Embora os testes de cosméticos em animais estejam proibidos em mais de 30 países, os Estados Unidos ainda não proibiram a prática.

No ano passado, a Califórnia tornou-se o primeiro estado do país a fazê-lo, seguida pelo Nevada em junho deste ano.

“Os fabricantes de cosméticos testam os seus produtos para determinar possíveis riscos para a saúde humana”, explicou a organização de defesa dos animais Animal Welfare Institute (AWI).

Os testes podem envolver, por exemplo, a alimentação forçada de ratos com os ingredientes dos cosméticos ou a aplicação das substâncias nos olhos de coelhos.

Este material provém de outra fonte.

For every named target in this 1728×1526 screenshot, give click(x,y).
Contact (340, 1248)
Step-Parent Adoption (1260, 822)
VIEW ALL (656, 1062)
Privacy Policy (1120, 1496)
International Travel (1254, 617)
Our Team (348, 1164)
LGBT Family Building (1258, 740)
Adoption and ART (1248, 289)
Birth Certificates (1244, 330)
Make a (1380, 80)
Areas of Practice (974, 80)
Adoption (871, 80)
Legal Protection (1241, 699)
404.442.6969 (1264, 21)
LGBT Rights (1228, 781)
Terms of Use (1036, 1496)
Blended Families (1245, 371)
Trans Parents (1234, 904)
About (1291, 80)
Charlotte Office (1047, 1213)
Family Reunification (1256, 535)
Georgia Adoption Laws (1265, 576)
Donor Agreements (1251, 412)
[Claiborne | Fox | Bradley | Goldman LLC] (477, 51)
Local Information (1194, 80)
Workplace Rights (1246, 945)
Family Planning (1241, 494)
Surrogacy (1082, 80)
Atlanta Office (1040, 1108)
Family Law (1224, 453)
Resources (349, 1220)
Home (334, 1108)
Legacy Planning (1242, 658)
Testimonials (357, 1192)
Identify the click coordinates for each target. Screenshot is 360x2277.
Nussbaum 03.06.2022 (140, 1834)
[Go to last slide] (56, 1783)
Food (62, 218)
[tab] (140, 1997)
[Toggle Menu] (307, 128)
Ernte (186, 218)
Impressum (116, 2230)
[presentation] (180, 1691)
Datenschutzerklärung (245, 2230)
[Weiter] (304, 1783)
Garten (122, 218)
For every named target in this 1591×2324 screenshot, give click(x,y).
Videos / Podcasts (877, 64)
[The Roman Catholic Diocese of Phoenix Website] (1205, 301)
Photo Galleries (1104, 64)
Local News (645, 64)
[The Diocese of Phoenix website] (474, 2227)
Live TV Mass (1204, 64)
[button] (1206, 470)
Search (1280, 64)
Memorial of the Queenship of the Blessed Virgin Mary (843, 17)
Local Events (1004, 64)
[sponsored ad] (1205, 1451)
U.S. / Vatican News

Estes métodos de experimentação podem provocar irritação cutânea e ocular aos animais, que são frequentemente mortos no final dos testes, contou a organização Humane Society.

Existem mais de uma dezena de métodos alternativos de ensaio sem recurso a animais, que contam com a aprovação da Food and Drug Administration (FDA) e de outras agências reguladoras internacionais.

“O teste de cosméticos em animais é desumano, dispendioso e está em desacordo com as leis e regulamentações de muitos países”, disse Cathy Liss, presidente da AWI. “Congratulamo-nos com o facto de os legisladores de Illinois, o governador Pritzker e os consumidores estarem a assumir uma posição contra estes testes arcaicos que causam um sofrimento incomensurável.”

Médicos

O Centro Médico de Maine, nos Estados Unidos, deixou de utilizar animais vivos no treino em emergência médica.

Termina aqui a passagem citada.